_Exercise instructions_: The answer must be an exact copy of the lines from the one containing "Given: Click the MX优先级 field showing 10" through the last line of the records, with the pictures left out.

** Opening Dataset extract block **

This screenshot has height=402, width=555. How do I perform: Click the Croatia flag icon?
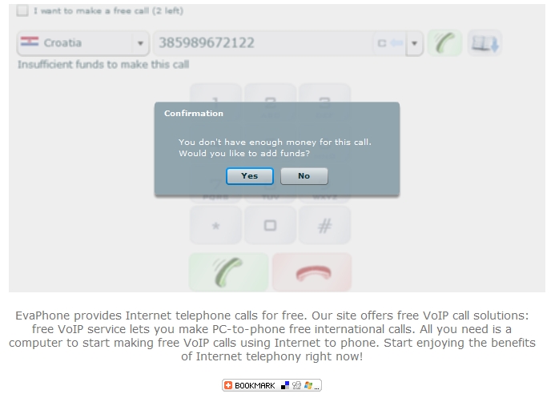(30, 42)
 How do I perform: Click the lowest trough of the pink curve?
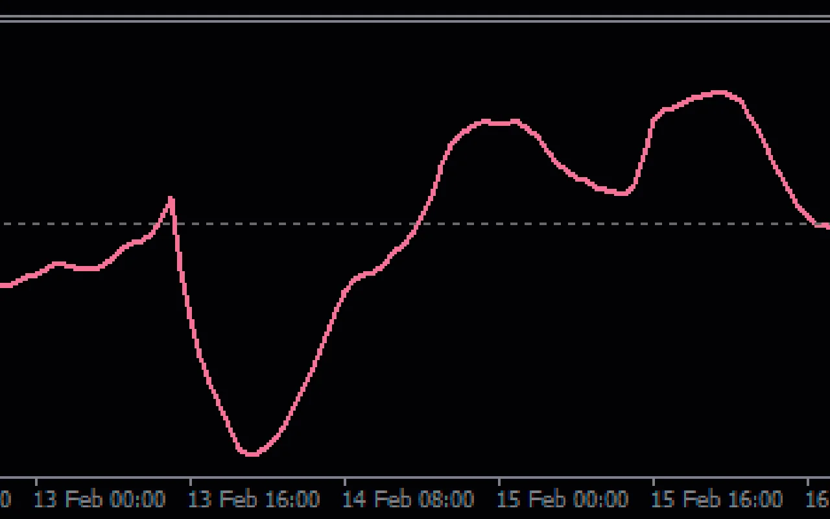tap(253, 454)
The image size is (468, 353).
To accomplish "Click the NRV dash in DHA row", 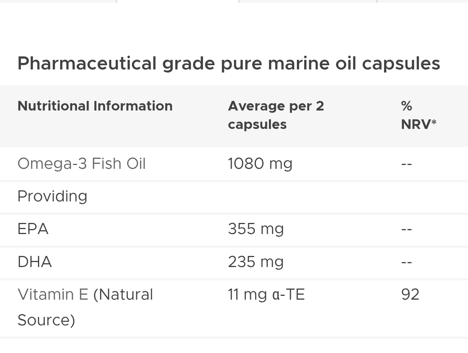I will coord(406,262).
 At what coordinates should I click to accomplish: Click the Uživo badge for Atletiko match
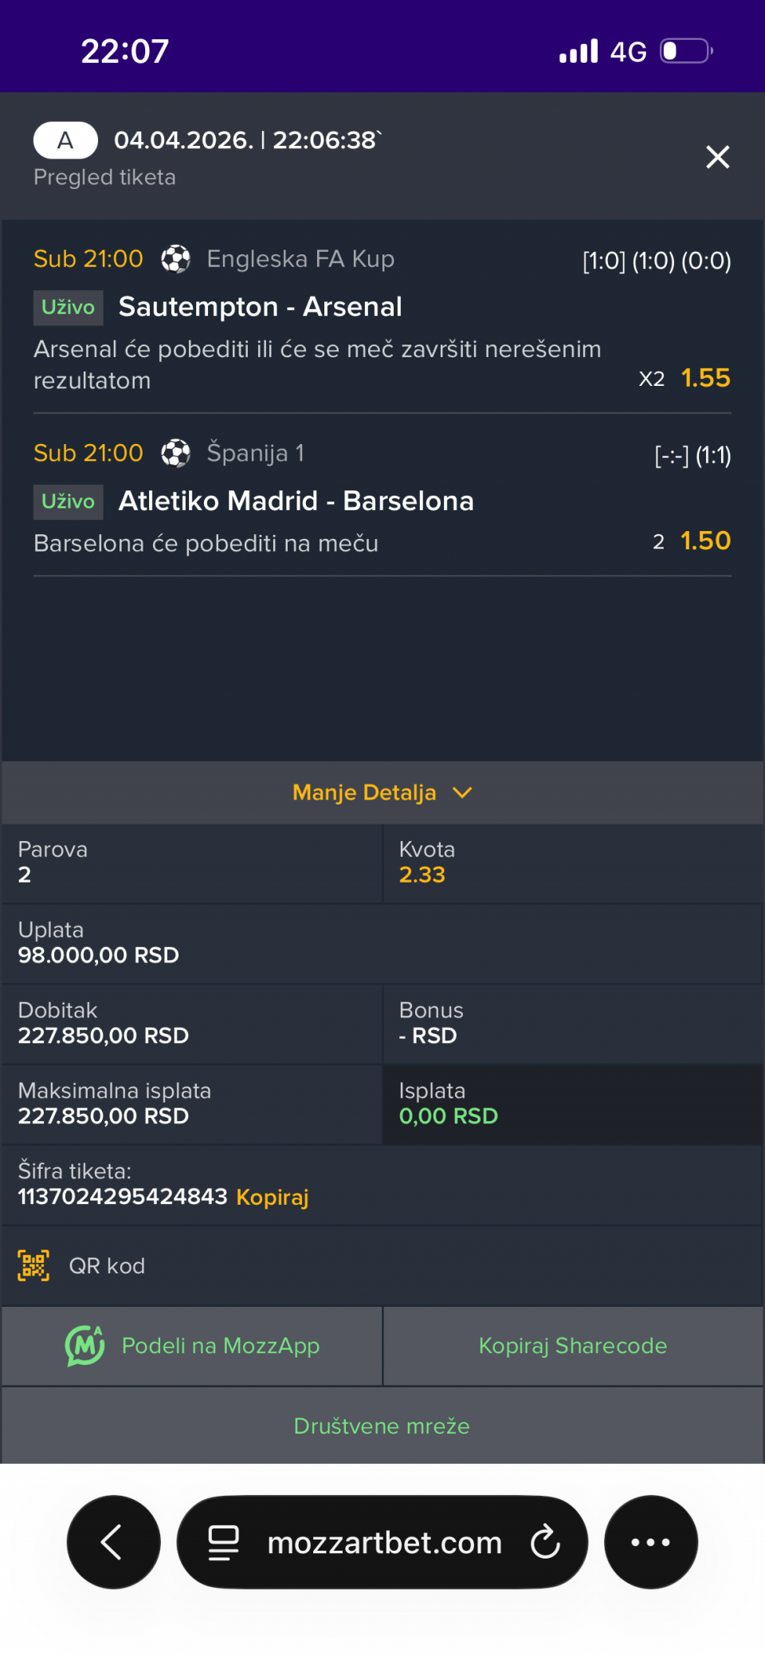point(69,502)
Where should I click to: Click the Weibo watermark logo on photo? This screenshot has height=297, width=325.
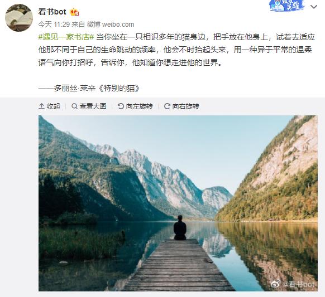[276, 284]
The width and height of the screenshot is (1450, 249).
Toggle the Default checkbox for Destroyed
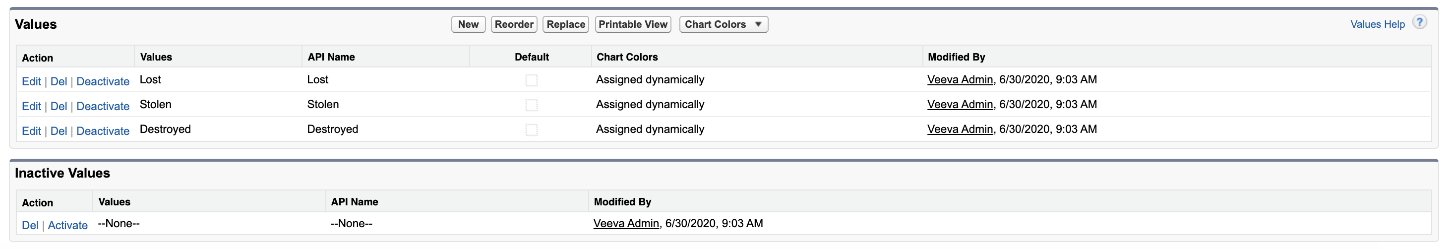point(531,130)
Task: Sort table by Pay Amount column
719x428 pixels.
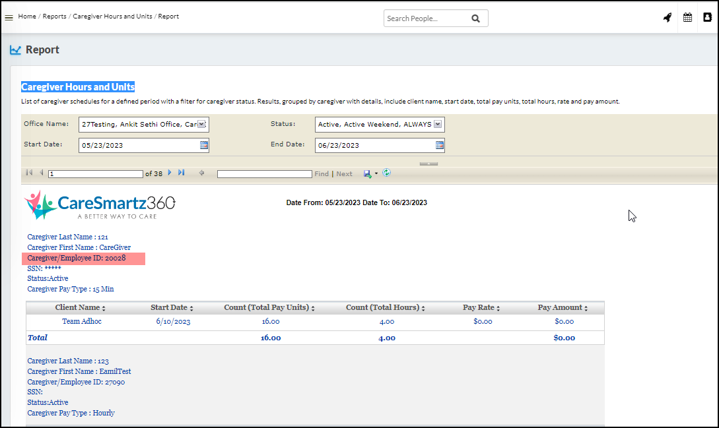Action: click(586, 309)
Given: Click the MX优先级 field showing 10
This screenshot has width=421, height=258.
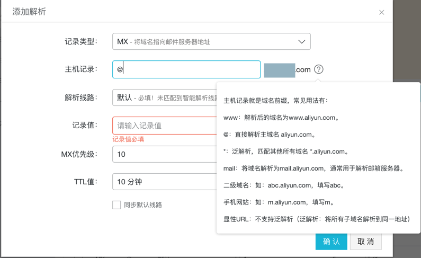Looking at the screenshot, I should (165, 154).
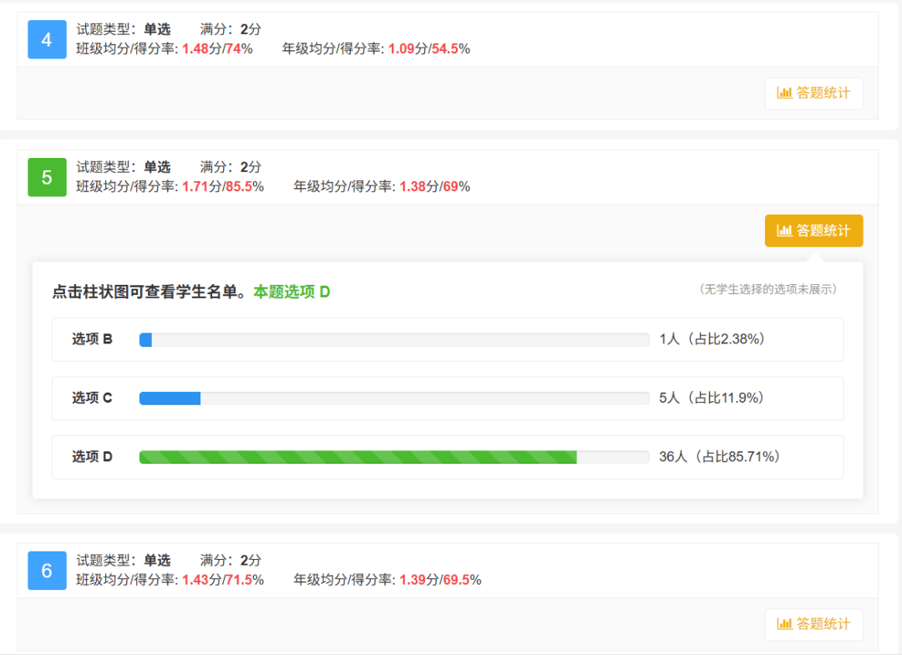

** Closing Dataset extract block **

_Task result_:
Given: Click the MX优先级 field showing 10
This screenshot has width=421, height=258.
Looking at the screenshot, I should (165, 154).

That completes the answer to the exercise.